Throw vs. Throw ex
Here is an interesting article about throwing exceptions...
(Follow link for full article)
Rethrowing Exceptions ( via Jackie Goldstein's Weblog )
In Java, when you do "throw ex;", ex is being re-thrown as if it wasn't caught at all - no information about re-throwing is ever recorded and original stack trace info is preserved. If you do want to start exception's stack trace from the re-throwing point - oh, that's completely different story, you need to refill exception's stack trace using fillInStackTrace() method.
In .Net however, when you do "throw ex;", ex is being re-thrown, but the original stack trace info gets overriden.

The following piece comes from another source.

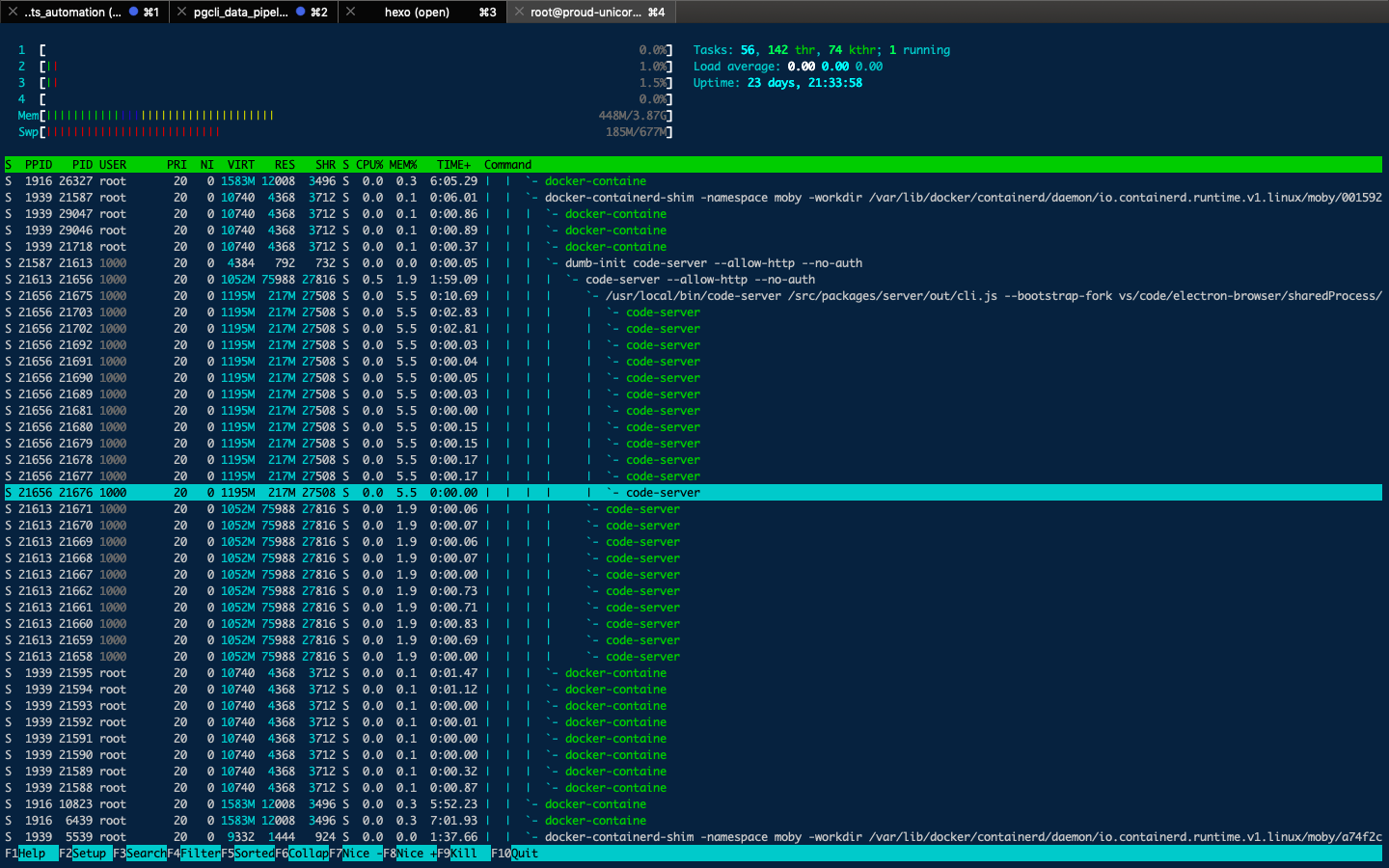This screenshot has width=1389, height=868.
Task: Click F9 Kill in the footer
Action: click(x=463, y=854)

The point where exception is re-thrown is now becoming the exception's origin.
Basically MSIL (CIL) has two instructions - "throw" and "rethrow" and guess what - C#'s "throw ex;" gets compiled into MSIL's "throw" and C#'s "throw;" - into MSIL "rethrow"! Basically I can see the reason why "throw ex" overrides the stack trace, that's quite intuitive if you think about it for a moment. But "throw" syntax for "rethrow" instruction is not really intuitive. It smells stack based MSIL, which is obviously under the cover, but actually should be kept there. I guess they wanted to keep number of C# keywords small, that's the reason. So you just better know this stuff - use "throw;" to re-throw an exception in .NET.